The Flaw in the "Art of the Deal" Diplomacy
Imagine a scenario where the White House presents a hard deadline to both sides: freeze the conflict today, or face extreme consequences. To Ukraine, the threat is a total aid cutoff. To Russia, the threat is flooding Ukraine with long-range weapons and removing all targeting restrictions.
On paper, this sounds like a masterful leverage play. In practice, it collapses under the weight of its own contradictions.
If you threaten Russia with massive escalation, you risk entering a direct kinetic conflict that the American electorate has no appetite for. If you threaten Ukraine with a total cutoff, you destroy America's credibility with every global ally from Tokyo to Warsaw, signaling that US security commitments expire every four years.
True diplomatic authority isn't built on unpredictable threats; it is built on predictable, institutional consistency. The separate calls we witnessed are the antithesis of consistency. They create a fog of war in the diplomatic sphere, where miscalculation becomes far more likely because neither side knows where the actual red lines lie anymore.
The Hard Truth of Geopolitical Inertia
The downside of this contrarian view is grim. It means there is no secret backdoor deal coming to save the world from economic strain and escalation risks. The conflict will not end because of a charismatic personality or a late-night phone call.

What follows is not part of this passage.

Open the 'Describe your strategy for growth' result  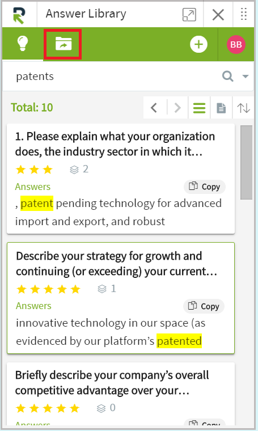[x=117, y=264]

Wars of this scale end when one of two things happens: total military collapse of one party, or mutual exhaustion where the cost of continuing the fight drastically outweighs the potential gains for both sides. We are nowhere near either milestone. Russia's economy has transitioned to a permanent war footing, and Ukraine's society remains mobilized for survival.

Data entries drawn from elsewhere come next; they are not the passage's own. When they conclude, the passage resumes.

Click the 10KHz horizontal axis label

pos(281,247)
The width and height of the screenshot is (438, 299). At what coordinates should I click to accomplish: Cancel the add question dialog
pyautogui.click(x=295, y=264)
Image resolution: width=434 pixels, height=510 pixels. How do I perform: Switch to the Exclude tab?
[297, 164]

Stop looking at the surface-level political drama. Stop believing that international relations operate like a reality television finale. The separate calls were not the start of a peace process; they were a diplomatic holding pattern while both sides wait to see if the actual structural balance of power shifts on the battlefields of the Donbas.
Ignore the headlines claiming a breakthrough is imminent. Watch the factories in the Urals, watch the shipping lanes in the Black Sea, and watch the defense budget votes in Brussels. That is where the war is being decided, and no phone call from Florida is going to change that.